Fu visitato prima dal medico di base, che consigliò la visita da uno specialista perchè temeva un tumore al cervello o al bulbo oculare. Ma, dopo visite accurate, quelle ipotesi vennero scartate: « Ci rivolgemmo, allora, a un neurologo dell’ospedale di Circolo che decise per il ricovero. Mio padre subì una serie di esami, compreso quello del midollo i cui esiti, però, si sarebbero avuti dopo alcuni giorni. Così fu dimesso».
Il ritono a casa fu drammatico: in quei giorni trascorsi in reparto, Gabriele peggiorò notevolmente: « Aveva perso totalmente il senso del tempo e dello spazio. Non riconosceva più la nostra casa, non riusciva a fare le scale. Per aiutarlo, mettemmo dei cartelli appesi ad ogni porta per indicargli che stanza fosse. Ogni giorno peggiorava. Aumentavano le allucinazioni: serpenti, ragni, animali feroci, e piogge torrenziali, onde altissime da cui difendersi. Non distingueva il giorno dalla notte ed era tormentato dalle visioni».

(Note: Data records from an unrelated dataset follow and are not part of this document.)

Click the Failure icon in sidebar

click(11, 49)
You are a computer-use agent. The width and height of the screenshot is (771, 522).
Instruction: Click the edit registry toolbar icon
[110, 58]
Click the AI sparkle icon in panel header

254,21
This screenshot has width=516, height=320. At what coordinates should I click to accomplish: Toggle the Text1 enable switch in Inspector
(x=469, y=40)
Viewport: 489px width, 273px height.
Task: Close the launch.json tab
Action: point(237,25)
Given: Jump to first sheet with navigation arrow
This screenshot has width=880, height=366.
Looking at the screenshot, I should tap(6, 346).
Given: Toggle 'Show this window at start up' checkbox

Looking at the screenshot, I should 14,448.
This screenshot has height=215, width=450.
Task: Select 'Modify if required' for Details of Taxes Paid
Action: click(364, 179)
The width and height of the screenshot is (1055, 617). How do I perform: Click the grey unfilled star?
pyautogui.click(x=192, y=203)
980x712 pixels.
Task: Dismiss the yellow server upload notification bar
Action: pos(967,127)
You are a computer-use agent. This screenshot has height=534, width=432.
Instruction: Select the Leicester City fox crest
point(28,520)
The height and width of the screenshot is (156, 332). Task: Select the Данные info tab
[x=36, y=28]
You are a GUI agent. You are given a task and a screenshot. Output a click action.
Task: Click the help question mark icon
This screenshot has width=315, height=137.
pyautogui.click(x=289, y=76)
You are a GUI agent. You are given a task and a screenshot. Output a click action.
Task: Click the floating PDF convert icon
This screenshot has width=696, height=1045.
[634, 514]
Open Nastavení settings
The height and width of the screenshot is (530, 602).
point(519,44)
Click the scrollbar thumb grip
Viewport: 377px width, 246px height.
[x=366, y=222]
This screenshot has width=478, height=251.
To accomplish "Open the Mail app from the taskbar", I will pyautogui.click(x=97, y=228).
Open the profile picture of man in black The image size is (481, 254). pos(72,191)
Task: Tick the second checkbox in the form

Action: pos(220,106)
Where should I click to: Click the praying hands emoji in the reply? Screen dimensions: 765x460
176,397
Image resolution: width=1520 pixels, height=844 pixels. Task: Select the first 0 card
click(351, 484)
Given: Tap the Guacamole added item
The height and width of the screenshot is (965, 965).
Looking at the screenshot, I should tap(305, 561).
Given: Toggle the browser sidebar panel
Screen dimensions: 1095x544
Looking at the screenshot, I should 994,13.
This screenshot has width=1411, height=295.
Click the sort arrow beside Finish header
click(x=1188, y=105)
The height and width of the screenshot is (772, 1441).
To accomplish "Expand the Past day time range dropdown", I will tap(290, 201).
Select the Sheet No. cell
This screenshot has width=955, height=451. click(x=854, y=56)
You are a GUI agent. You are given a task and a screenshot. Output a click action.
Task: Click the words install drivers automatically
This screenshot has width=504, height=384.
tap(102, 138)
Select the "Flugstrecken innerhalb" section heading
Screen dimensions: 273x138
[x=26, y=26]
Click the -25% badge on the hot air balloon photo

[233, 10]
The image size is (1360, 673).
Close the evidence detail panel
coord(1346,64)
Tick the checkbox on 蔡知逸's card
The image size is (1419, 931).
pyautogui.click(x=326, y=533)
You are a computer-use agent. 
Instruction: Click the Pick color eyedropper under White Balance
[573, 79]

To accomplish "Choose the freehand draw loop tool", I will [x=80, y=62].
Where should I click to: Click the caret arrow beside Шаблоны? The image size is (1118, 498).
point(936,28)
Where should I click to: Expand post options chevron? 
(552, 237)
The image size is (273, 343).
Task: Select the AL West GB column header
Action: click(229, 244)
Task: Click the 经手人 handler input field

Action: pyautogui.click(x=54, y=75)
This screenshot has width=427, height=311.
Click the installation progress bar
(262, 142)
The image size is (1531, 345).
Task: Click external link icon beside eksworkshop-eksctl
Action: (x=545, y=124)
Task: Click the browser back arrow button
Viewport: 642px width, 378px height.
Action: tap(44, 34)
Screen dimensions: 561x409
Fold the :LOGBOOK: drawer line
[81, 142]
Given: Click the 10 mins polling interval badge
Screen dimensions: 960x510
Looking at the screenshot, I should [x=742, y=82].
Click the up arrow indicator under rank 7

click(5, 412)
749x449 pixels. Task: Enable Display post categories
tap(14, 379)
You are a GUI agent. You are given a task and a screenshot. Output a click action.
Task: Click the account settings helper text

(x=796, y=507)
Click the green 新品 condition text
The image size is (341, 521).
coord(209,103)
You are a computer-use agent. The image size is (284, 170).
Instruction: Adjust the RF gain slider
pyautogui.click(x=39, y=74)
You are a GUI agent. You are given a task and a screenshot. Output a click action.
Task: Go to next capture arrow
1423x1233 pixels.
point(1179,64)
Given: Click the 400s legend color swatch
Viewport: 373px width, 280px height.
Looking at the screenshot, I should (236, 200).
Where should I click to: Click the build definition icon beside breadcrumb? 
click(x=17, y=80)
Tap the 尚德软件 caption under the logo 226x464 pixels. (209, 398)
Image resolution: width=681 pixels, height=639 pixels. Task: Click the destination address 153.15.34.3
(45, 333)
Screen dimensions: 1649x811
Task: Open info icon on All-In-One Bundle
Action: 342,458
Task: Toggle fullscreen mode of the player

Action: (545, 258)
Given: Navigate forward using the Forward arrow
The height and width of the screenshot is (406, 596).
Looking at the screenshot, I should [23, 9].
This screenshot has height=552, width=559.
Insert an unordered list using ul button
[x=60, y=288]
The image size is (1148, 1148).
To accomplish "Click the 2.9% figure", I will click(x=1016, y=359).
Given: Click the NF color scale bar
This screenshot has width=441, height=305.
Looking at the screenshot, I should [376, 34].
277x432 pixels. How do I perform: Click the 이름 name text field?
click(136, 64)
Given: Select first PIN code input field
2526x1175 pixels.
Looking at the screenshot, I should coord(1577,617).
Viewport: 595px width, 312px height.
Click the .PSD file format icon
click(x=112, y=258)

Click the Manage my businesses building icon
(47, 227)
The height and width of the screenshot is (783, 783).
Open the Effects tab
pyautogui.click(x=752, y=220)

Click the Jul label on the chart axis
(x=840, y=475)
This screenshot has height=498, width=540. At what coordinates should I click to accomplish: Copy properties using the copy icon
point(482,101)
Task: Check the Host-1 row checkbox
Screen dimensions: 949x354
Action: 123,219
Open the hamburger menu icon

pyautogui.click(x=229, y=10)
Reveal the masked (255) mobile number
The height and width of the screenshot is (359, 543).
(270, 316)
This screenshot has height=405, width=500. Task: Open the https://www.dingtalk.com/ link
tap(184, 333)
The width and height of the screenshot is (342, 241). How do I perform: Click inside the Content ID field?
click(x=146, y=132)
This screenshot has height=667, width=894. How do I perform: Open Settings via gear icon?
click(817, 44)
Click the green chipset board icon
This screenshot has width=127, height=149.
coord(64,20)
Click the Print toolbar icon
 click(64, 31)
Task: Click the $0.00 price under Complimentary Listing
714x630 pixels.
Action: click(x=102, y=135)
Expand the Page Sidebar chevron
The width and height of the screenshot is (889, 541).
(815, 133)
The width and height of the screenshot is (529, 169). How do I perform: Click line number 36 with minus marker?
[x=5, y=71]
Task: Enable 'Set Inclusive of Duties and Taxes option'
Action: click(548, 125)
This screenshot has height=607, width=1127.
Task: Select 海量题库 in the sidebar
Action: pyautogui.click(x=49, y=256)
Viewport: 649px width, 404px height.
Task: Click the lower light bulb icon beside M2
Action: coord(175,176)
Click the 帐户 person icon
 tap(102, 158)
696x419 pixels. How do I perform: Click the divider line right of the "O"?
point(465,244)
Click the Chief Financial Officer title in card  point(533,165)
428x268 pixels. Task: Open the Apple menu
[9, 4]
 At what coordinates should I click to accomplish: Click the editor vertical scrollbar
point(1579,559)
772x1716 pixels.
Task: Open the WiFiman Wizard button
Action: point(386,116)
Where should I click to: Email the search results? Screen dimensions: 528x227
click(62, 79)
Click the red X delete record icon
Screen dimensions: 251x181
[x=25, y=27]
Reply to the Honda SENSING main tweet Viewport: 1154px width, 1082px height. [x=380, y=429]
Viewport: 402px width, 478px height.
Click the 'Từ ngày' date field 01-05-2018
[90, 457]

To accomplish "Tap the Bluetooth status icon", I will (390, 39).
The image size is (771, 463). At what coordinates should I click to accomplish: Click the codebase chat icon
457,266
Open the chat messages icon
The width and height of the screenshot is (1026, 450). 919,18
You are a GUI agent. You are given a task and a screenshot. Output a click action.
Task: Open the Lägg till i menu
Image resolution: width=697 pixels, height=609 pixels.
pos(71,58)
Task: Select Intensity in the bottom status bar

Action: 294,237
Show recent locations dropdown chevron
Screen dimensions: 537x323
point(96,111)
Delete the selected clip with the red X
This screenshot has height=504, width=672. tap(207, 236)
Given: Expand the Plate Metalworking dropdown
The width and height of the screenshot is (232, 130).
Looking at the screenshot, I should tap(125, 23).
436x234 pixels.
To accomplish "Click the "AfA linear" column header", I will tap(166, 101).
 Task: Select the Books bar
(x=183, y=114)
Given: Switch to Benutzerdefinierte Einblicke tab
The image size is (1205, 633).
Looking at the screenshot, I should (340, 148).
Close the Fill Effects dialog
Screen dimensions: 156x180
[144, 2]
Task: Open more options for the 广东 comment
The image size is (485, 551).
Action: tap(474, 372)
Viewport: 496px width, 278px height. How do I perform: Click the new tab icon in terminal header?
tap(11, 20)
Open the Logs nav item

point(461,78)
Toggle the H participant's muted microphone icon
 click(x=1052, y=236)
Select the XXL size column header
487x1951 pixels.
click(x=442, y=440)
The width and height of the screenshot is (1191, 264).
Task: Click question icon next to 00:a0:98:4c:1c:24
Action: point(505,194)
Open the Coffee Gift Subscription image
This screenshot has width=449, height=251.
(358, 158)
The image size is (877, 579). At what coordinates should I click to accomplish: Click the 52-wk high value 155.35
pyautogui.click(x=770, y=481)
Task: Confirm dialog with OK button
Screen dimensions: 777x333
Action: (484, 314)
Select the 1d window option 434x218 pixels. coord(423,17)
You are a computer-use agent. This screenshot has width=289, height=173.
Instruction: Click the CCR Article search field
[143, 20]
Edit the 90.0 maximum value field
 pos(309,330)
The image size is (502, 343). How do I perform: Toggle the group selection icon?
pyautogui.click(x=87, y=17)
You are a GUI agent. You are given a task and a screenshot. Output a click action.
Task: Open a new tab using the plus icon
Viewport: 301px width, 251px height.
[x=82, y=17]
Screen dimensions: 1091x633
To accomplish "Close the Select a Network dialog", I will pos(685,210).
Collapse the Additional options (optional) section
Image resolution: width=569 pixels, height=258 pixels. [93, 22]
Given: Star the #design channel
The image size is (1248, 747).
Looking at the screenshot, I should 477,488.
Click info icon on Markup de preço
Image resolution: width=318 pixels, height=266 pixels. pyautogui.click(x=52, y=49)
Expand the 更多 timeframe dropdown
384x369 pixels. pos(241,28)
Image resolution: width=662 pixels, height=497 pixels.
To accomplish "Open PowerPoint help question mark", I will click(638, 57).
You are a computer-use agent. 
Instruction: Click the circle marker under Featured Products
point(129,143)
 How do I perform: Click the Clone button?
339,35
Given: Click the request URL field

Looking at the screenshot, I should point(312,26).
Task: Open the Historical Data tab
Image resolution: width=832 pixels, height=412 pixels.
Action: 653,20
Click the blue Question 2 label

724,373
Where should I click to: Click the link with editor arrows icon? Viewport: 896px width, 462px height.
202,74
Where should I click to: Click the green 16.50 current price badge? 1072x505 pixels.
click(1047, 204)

Alla fine di settembre, in pieni Mondiali di Ciclismo, Patrizia telefonò allarmata in ospedale chiedendo un immediato ricovero: « L’ambulanza riuscì ad arrivare solo alla sera. Noi non eravamo in grado di trasportarlo: non piegava più le gambe e non riusciva a stare fermo. Ancora non sapevamo quale fosse la causa, eravamo ancora convinti che fosse Alzheimer. Poi la prima ammissione: ci dissero che era il morbo della mucca pazza e che non aveva molte speranza di vita. Nonostante questa diagnosi, i medici proseguirono a fare esami e controlli. Intanto mio padre stava sempre peggio, lo legarono persino al letto perchè continuava a muoversi, proprio come quelle mucche che si vedevano in televisione. Morì il 23 ottobre alle 11 di sera. Io ero accanto a lui. Ho vissuto ogni attimo di questa agonia. Una morte lenta e devastante nel fisico ma anche nella mente. E oggi, a distanza di due anni, mi sento dire che mio padre non è "un caso", che non rientra nelle casistiche nazionali. E io mi chiedo perchè? Cosa si vuole insabbiare? Ho scritto al responsabile del registro nazionale di questi casi chiedendo come mai non conoscono la storia di mio padre. Abbiamo tutte le cartelle e le certificazioni che attestano le cause della sua morte».
« Quando è morto – ricorda ancora Patrizia – mio padre aveva 58 anni. Una vita viussuta a Vedano, senza esperienze all’estero, senza storie particolari. Ha contratto il morbo mangiando carne. Noi eravamo una famiglia normale, che acquistava nei supermercati locali. Nessuna cosa strana. Perchè la morte di mio padre non viene considerata?»